TASK DESCRIPTION
Only lines holding the word "agent" are wanted from the records; copy all of them.

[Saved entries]
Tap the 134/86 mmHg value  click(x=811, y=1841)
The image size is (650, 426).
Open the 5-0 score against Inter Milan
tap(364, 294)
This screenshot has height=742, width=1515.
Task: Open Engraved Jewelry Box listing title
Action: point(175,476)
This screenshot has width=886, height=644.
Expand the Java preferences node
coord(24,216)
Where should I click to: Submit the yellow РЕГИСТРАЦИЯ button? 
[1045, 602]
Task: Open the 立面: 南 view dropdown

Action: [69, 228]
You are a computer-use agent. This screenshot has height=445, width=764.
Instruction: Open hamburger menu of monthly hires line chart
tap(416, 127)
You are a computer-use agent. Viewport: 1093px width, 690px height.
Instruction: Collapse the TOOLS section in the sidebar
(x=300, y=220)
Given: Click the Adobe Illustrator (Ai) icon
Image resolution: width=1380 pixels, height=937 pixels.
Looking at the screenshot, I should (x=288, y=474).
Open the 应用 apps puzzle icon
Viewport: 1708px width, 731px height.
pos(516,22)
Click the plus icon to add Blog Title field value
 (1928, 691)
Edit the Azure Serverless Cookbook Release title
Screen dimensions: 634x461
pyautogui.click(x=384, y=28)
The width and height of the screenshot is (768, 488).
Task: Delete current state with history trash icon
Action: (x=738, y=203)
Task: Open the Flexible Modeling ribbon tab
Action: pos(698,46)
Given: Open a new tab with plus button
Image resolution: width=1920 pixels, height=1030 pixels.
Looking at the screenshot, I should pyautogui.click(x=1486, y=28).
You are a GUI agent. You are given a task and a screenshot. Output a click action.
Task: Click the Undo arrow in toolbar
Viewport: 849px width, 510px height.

OUTPUT FOR THIS EXERCISE
You are a computer-use agent. This screenshot has height=445, width=764.
You are a computer-use agent. Viewport: 1093px width, 690px height.
You are a GUI agent. You are given a task and a screenshot. Output a click action.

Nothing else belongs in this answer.